Vijanden trekken zich terug

Weldra had het moslim leger zich om de Profeet ﷺ verzameld. Orde en vertrouwen keerden terug. Langzamerhand werd de vijand verslagen. De Profeet gevolgd door zijn metgezellen beklom de top de berg Uhud. De Mekkanen dachten dat het niet verstandig zou zijn om met hen wil door te zetten. Daarom lieten zij de moslims alleen achter en marcheerden terug naar Mekka. De slag bij Uhud kostte zeventig moslims het leven. Onder hen bevond zich Hazrat Hamzah radi Allāhu anhu, een van de dapperste zonen van de Islam. De dood van zijn dappere oom maakte de Profeet erg verdrietig. “Dit is de meest verdrietige gebeurtenis die mij ooit is overkomen”, zei hij toen hij het verminkte lichaam van Hamzah in zijn armen vasthield. “Allāh behoedt mij, dat ik zulke gebeurtenissen weer meemaak.” Met groot verdriet werden de martelaren begraven en de moslims keerden terug naar Medina.

Islam groeide met grote snelheid

Ondanks hun ogenschijnlijke overwinning bij Uhud verloren de Quraysh hun angst niet voor de moslims. Zij wisten innerlijk dat zij feitelijk de oorlog hadden verloren. Het was slechts een noodlottige fout van enkele moslims die hun overwinning in een nederlaag hadden doen keren. Er was absoluut geen twijfel in de gedachten van de trotse Mekkanen, dat zij niet langer tegenstand konden bieden aan de moslims. Daarom hadden zij gedurende twee jaar geen poging ondernomen om een aanval uit te voeren op Medina.

De joodse samenzwering

De Joden van Medina waren rijk en machtig. Naarmate de Islam groeide werden zij jaloers. Zij beraamden een samenzwering om de Islam te vernietigen. Hun plannen lekten uit, dus besloten twee van de drie joodse stammen uit Medina te vertrekken. Veel van hen vestigden zich in Khaybar, die het joodse bolwerk werd. Vanuit Khaybar werden joodse agenten overal in het land (Arabië) gestuurd om de mensen te verenigen zich tegen de Islam te verzetten. Het plan van de Joden werkte goed. Door hun grote sluwheid trokken de Joden alle groeperingen in het land aan die zich tegen de Islam wilden verzetten. Om gelijkenis te tonen aan de Mekkanen begonnen zij ook afgodsbeelden te vereren en vergaten alles wat hun voorouders hun had geleerd. Steeds meer allianties werden op een vergelijkbare manier gevormd. Op gegeven ogenblik waren de Joden en de allianties groot genoeg om leger te vormen van 24.000 soldaten. In het vijfde jaar van Hijrah trokken deze soldaten op naar Medina. Hun plan was om de moslims te verrassen. Echter, een van de allianties kon het plan niet geheim houden. Details van het plan waren al lange tijd in Medina bekend geworden. Uiteindelijk maakten de moslims zich gereed om het grootste leger aller tijden van Arabië te ontmoeten.
- - - - - - -
OPDRACHTEN >>
1. Beantwoord met de tekst over Uhud:
(a) Hoeveel moslims kostte de slag bij Uhud het leven?
(b) Hoe lang ondernamen de Mekkanen geen poging om Medina aan te vallen?
(c) Hoe groot was het leger dat de Joden en de allianties op een gegeven ogenblik konden vormen?
2. Neem uit de tekst over Uhud woordelijk over: het stuk van "Weldra had het" tot en met "terug naar Medina.".

Items uit een dataset >>
- - - - - - -
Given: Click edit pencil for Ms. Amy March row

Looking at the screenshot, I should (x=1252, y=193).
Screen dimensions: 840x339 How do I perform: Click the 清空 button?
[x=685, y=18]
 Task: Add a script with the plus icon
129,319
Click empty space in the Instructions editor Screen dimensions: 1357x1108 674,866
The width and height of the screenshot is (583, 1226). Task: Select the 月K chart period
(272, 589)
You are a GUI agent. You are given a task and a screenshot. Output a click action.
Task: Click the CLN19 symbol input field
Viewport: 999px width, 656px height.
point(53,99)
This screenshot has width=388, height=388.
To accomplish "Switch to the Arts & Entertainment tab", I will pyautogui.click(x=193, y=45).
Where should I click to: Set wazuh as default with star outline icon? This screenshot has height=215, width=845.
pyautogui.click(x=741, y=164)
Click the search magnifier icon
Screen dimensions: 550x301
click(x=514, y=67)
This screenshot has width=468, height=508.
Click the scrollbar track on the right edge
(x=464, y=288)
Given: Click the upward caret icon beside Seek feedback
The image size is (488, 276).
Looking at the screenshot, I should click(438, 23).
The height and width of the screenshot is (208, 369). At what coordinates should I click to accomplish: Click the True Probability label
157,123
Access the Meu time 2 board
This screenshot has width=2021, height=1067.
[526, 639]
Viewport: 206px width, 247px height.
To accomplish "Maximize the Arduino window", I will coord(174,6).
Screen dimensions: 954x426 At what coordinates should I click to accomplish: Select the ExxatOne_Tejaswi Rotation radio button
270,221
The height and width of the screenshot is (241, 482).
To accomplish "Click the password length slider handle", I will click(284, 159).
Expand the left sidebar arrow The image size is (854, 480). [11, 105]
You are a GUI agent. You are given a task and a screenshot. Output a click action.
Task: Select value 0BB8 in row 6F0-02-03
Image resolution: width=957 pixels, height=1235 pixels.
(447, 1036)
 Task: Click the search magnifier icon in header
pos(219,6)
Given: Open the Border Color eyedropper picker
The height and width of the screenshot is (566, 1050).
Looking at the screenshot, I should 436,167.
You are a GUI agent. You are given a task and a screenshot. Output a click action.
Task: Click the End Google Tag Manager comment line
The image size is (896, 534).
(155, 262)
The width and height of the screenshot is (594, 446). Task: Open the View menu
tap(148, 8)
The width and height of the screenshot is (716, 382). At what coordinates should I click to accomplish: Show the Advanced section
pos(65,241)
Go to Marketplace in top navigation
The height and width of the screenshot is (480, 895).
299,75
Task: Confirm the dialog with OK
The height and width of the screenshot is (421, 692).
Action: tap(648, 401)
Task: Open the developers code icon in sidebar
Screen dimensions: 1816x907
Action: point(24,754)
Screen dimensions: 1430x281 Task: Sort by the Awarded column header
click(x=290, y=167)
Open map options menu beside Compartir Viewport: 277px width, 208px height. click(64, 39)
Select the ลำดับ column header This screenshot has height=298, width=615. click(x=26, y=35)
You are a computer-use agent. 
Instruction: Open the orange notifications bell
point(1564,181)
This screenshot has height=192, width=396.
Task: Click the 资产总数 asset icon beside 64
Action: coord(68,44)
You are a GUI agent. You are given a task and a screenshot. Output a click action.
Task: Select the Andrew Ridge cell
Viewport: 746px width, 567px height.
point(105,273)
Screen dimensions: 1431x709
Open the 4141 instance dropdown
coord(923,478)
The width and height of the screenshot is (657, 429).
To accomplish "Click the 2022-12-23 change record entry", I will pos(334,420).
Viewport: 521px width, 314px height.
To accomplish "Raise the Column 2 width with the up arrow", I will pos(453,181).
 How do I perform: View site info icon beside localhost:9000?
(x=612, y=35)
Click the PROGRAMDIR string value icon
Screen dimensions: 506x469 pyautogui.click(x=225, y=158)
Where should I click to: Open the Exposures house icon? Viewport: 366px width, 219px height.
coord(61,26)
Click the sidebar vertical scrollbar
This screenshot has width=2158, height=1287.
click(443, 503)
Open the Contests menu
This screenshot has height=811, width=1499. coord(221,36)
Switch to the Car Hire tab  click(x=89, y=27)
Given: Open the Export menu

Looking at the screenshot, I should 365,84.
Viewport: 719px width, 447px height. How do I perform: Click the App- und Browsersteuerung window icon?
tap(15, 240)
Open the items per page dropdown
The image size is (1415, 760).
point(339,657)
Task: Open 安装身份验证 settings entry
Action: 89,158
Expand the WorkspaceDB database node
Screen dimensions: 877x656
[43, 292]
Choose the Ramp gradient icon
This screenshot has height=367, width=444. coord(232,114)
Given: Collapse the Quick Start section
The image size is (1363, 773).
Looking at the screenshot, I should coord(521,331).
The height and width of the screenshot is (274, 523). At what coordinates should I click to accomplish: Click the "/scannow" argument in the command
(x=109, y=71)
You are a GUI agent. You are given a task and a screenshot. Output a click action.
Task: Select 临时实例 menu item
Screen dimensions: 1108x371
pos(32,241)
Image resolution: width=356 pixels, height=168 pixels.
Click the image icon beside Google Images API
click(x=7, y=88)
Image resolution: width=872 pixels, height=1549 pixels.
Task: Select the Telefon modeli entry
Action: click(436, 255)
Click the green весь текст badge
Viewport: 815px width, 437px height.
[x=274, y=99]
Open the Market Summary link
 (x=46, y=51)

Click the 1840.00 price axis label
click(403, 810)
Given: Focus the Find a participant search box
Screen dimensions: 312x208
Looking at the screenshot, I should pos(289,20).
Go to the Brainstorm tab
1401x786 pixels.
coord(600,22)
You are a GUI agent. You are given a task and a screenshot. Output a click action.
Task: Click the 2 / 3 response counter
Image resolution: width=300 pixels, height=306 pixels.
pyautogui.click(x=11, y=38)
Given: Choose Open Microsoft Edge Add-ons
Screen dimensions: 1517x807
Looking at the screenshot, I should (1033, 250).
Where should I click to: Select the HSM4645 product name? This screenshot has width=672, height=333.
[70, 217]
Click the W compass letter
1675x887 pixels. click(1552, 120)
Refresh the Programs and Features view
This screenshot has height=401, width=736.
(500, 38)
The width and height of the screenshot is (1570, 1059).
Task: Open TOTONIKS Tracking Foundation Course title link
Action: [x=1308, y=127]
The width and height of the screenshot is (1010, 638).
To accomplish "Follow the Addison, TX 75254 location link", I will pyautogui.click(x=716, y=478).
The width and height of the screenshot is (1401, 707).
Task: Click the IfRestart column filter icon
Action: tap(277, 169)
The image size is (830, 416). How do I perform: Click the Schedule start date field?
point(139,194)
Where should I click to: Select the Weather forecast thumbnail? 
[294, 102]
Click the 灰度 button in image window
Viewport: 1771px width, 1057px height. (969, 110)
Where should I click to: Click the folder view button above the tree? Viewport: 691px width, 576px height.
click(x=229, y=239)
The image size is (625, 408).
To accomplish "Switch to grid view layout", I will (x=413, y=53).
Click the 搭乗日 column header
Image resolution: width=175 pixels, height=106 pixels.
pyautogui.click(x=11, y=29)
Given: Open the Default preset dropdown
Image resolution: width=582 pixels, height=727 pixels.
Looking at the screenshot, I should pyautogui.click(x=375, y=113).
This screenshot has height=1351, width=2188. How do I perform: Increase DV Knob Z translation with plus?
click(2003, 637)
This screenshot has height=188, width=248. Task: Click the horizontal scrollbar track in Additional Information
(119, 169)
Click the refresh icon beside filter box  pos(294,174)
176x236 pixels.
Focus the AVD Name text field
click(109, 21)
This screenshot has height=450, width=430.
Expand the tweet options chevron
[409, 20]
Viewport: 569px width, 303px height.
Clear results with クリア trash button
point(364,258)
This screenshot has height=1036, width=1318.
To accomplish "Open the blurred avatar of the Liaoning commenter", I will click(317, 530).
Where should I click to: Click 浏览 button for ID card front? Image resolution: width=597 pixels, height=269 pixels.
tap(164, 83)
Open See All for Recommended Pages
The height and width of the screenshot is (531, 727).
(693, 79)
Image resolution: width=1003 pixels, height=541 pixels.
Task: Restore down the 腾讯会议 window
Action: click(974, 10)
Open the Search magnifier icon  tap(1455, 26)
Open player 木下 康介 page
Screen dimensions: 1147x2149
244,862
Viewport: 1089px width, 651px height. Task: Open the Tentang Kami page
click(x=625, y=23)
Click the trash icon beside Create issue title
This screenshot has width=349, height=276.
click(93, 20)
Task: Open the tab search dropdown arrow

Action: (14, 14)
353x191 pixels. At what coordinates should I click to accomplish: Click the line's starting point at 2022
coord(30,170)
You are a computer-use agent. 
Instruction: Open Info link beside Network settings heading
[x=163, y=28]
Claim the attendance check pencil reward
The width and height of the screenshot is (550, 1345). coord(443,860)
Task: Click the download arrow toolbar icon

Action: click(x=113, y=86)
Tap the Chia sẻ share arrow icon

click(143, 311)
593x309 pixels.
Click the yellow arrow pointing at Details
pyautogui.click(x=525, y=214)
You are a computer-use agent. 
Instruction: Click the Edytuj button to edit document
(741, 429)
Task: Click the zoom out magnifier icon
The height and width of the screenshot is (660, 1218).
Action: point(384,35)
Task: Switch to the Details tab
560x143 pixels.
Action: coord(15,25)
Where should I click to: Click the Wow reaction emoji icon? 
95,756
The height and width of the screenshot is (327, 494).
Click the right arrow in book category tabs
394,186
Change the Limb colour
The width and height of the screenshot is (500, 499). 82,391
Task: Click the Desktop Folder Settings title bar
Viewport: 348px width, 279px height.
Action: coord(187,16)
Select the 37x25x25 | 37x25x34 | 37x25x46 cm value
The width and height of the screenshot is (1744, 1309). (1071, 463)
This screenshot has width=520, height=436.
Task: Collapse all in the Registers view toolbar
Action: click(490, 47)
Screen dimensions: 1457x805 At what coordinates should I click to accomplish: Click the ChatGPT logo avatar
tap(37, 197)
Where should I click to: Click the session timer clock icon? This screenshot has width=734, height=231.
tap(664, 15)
- - - - - - -
UITGEWERKTE OPGAVEN >>
1.
(a) Zeventig.
(b) Twee jaar.
(c) 24.000 soldaten.

2.
Weldra had het moslim leger zich om de Profeet ﷺ verzameld. Orde en vertrouwen keerden terug. Langzamerhand werd de vijand verslagen. De Profeet gevolgd door zijn metgezellen beklom de top de berg Uhud. De Mekkanen dachten dat het niet verstandig zou zijn om met hen wil door te zetten. Daarom lieten zij de moslims alleen achter en marcheerden terug naar Mekka. De slag bij Uhud kostte zeventig moslims het leven. Onder hen bevond zich Hazrat Hamzah radi Allāhu anhu, een van de dapperste zonen van de Islam. De dood van zijn dappere oom maakte de Profeet erg verdrietig. “Dit is de meest verdrietige gebeurtenis die mij ooit is overkomen”, zei hij toen hij het verminkte lichaam van Hamzah in zijn armen vasthield. “Allāh behoedt mij, dat ik zulke gebeurtenissen weer meemaak.” Met groot verdriet werden de martelaren begraven en de moslims keerden terug naar Medina.